[What to produce] Wherever the line with "خبرات الحاسب والأنظمة (374, 27)" sits in the listing below, transcribe from it up to and including the line with "Image resolution: width=1728, height=2104.", exactly, and leave the remaining lines out.
=======
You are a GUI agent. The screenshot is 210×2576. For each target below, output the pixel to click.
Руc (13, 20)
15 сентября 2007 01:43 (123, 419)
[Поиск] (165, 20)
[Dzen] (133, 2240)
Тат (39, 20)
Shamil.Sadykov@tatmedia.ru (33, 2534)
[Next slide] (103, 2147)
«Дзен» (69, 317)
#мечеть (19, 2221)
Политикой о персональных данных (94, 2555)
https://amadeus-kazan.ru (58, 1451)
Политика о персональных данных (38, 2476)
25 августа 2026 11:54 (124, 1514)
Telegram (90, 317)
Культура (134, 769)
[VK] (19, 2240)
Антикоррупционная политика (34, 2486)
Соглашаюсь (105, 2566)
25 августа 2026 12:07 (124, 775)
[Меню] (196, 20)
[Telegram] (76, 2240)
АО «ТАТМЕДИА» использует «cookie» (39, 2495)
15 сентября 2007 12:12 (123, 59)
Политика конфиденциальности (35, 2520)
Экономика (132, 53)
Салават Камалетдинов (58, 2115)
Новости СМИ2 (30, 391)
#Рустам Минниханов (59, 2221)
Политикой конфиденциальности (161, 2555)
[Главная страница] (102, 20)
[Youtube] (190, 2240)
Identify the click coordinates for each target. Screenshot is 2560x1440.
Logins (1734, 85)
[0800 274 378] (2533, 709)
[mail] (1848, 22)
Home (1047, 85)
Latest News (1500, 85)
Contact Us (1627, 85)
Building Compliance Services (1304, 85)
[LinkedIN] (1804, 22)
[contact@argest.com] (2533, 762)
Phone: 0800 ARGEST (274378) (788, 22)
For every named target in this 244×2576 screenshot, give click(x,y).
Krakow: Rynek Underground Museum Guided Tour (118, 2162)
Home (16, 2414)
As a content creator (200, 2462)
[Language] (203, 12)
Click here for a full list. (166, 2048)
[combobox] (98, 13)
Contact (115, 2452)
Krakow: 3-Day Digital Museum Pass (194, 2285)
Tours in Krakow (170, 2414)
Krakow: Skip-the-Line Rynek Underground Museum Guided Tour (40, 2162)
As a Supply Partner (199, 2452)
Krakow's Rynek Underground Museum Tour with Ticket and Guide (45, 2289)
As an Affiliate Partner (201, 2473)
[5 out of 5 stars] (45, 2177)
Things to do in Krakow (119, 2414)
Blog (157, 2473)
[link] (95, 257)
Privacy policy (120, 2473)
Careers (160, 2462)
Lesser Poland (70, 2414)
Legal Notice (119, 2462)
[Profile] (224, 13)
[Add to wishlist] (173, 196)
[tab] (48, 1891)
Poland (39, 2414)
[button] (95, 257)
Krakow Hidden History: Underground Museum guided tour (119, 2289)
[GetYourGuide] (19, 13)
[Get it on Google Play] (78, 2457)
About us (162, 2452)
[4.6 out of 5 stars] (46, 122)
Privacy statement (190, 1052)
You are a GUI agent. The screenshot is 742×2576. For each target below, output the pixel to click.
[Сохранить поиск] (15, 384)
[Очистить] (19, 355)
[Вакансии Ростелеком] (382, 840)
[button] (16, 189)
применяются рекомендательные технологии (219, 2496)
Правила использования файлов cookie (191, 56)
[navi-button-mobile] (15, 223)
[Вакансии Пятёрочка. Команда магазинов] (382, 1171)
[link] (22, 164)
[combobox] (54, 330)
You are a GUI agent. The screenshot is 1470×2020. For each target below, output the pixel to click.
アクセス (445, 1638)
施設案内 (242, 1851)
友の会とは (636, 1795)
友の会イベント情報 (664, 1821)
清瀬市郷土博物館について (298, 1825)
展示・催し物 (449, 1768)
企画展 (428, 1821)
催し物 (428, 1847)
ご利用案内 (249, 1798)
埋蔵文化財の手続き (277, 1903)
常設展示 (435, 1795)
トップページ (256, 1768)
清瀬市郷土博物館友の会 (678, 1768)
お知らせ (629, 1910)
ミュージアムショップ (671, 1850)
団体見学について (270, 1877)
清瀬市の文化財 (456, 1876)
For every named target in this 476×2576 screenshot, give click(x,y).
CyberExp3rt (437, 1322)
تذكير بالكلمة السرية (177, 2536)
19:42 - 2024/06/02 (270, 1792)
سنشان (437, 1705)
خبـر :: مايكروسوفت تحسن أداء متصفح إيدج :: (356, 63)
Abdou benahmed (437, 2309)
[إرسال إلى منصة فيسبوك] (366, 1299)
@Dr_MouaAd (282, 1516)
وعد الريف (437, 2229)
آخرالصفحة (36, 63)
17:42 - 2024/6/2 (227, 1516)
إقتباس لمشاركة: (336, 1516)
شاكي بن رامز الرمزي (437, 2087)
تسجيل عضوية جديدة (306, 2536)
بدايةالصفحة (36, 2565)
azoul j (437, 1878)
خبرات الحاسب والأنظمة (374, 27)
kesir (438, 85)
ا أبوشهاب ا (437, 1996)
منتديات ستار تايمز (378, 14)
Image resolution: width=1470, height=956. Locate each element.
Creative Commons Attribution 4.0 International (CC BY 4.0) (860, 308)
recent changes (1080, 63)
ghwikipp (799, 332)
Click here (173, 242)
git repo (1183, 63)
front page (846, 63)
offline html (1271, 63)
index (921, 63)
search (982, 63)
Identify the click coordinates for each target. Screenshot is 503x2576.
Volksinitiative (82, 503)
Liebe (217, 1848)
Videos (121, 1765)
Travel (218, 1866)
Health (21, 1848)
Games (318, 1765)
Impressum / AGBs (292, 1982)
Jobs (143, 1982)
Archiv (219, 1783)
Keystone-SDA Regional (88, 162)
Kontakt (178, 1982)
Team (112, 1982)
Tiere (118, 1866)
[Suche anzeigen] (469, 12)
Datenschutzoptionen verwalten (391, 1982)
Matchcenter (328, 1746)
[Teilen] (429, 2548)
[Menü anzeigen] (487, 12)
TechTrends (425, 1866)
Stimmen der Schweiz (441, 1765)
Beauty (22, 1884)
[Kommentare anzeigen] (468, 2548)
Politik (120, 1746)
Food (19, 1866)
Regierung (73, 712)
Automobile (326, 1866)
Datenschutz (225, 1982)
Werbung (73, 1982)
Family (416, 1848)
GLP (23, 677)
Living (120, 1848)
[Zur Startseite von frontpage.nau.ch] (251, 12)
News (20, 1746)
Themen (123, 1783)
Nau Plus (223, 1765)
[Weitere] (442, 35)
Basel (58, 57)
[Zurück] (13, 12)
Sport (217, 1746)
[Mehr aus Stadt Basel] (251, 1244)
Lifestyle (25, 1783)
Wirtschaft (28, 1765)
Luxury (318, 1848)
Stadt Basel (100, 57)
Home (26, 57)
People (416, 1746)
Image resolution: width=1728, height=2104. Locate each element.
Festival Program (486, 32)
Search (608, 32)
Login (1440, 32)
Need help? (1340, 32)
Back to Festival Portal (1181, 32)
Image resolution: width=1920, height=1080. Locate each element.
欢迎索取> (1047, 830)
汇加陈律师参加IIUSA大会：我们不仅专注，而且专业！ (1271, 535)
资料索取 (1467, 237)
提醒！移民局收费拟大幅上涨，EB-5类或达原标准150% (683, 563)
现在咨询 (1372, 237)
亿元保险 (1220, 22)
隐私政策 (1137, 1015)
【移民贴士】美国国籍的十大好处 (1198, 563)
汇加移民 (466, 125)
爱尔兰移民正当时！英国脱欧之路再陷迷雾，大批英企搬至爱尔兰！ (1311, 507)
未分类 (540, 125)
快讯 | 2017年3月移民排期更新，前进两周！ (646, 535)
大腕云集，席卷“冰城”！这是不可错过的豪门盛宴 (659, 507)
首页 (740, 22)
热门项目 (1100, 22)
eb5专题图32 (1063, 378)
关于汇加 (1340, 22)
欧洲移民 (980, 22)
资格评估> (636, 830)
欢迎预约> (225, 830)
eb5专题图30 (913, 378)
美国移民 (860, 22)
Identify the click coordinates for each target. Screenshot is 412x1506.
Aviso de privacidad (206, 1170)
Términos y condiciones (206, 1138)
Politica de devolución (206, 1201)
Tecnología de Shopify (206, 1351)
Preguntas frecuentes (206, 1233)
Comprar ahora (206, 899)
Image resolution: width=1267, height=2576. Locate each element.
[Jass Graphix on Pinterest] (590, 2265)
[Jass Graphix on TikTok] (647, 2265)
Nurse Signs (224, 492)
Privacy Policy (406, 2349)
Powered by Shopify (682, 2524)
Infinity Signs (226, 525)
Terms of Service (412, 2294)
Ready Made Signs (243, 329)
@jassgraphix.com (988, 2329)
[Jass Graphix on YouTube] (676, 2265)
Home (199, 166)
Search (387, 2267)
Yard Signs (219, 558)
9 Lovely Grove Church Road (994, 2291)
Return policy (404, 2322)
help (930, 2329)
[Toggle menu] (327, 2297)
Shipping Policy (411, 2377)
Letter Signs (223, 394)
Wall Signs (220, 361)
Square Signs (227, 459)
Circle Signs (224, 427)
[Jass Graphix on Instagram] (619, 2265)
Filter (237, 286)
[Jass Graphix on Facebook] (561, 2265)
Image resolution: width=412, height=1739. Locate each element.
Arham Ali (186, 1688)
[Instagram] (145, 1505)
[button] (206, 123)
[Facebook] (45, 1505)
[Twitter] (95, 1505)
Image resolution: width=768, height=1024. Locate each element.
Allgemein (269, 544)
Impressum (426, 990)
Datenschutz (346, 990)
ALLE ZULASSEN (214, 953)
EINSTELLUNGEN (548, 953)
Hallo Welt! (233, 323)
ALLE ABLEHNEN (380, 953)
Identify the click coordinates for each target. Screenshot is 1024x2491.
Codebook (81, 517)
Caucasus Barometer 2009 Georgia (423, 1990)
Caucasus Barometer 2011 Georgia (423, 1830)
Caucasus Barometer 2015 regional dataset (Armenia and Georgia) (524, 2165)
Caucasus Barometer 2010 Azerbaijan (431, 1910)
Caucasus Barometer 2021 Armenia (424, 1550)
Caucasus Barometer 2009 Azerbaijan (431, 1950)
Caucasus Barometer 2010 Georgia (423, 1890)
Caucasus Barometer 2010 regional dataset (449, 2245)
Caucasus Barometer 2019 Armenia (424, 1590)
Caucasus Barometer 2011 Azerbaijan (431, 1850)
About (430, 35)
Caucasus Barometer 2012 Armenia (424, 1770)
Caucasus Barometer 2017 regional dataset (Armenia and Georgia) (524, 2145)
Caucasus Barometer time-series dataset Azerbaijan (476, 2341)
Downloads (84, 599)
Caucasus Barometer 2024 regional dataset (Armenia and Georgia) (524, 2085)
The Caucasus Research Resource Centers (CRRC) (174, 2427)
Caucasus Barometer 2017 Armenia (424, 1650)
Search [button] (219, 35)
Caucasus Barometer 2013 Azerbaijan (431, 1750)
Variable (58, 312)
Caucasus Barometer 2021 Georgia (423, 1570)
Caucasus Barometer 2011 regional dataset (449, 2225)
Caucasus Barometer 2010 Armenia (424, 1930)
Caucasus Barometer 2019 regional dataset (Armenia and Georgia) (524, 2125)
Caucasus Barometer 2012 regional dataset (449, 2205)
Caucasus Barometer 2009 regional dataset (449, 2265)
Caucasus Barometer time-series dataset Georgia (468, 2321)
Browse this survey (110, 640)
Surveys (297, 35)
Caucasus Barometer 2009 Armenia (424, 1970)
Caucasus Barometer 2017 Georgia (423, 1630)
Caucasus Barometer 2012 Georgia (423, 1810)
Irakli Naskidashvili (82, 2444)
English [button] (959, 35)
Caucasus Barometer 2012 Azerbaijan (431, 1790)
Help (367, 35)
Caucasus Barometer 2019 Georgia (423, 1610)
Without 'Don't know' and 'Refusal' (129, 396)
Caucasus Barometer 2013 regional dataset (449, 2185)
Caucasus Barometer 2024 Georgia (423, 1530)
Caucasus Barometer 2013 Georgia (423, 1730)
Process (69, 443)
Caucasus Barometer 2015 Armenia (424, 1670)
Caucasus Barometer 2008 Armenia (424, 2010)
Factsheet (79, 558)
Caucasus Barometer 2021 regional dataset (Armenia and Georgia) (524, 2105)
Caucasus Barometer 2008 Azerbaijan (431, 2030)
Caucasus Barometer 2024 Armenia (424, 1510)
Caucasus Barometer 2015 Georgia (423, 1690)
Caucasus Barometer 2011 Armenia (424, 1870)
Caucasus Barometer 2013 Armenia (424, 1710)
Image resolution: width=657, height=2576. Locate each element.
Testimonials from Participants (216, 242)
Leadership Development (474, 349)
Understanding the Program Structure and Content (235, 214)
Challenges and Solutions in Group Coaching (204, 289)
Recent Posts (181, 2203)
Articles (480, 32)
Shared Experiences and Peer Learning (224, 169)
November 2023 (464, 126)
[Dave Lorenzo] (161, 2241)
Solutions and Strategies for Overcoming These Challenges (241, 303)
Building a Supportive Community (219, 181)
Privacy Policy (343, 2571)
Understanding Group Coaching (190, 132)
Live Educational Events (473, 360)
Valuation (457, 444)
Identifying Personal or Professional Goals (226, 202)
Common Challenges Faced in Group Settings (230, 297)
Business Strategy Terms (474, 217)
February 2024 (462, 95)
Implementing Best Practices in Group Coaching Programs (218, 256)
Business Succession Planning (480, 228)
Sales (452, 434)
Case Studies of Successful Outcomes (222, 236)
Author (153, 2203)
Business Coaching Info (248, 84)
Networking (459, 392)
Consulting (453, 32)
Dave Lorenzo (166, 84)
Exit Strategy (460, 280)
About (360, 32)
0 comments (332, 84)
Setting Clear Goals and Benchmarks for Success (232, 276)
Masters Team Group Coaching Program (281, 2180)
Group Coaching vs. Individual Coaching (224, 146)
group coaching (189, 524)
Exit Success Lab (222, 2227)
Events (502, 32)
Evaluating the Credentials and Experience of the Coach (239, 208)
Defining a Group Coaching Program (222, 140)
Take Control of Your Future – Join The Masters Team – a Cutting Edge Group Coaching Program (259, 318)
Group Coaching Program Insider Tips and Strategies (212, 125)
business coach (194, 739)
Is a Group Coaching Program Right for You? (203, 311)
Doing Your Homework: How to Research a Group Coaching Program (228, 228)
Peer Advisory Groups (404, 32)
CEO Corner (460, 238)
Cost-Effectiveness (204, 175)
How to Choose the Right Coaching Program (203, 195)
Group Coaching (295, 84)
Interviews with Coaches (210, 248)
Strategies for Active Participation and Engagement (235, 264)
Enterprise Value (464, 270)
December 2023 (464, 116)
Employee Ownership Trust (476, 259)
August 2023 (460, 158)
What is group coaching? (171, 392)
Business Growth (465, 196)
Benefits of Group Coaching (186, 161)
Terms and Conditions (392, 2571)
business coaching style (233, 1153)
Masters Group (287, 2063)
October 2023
=======
[Response]
خبرات الحاسب والأنظمة (374, 27)
kesir (438, 85)
ا أبوشهاب ا (437, 1996)
منتديات ستار تايمز (378, 14)
Image resolution: width=1470, height=956. Locate each element.
Creative Commons Attribution 4.0 International (CC BY 4.0) (860, 308)
recent changes (1080, 63)
ghwikipp (799, 332)
Click here (173, 242)
git repo (1183, 63)
front page (846, 63)
offline html (1271, 63)
index (921, 63)
search (982, 63)
Identify the click coordinates for each target. Screenshot is 503x2576.
Volksinitiative (82, 503)
Liebe (217, 1848)
Videos (121, 1765)
Travel (218, 1866)
Health (21, 1848)
Games (318, 1765)
Impressum / AGBs (292, 1982)
Jobs (143, 1982)
Archiv (219, 1783)
Keystone-SDA Regional (88, 162)
Kontakt (178, 1982)
Team (112, 1982)
Tiere (118, 1866)
[Suche anzeigen] (469, 12)
Datenschutzoptionen verwalten (391, 1982)
Matchcenter (328, 1746)
[Teilen] (429, 2548)
[Menü anzeigen] (487, 12)
TechTrends (425, 1866)
Stimmen der Schweiz (441, 1765)
Beauty (22, 1884)
[Kommentare anzeigen] (468, 2548)
Politik (120, 1746)
Food (19, 1866)
Regierung (73, 712)
Automobile (326, 1866)
Datenschutz (225, 1982)
Werbung (73, 1982)
Family (416, 1848)
GLP (23, 677)
Living (120, 1848)
[Zur Startseite von frontpage.nau.ch] (251, 12)
News (20, 1746)
Themen (123, 1783)
Nau Plus (223, 1765)
[Weitere] (442, 35)
Basel (58, 57)
[Zurück] (13, 12)
Sport (217, 1746)
[Mehr aus Stadt Basel] (251, 1244)
Lifestyle (25, 1783)
Wirtschaft (28, 1765)
Luxury (318, 1848)
Stadt Basel (100, 57)
Home (26, 57)
People (416, 1746)
Image resolution: width=1728, height=2104. Locate each element.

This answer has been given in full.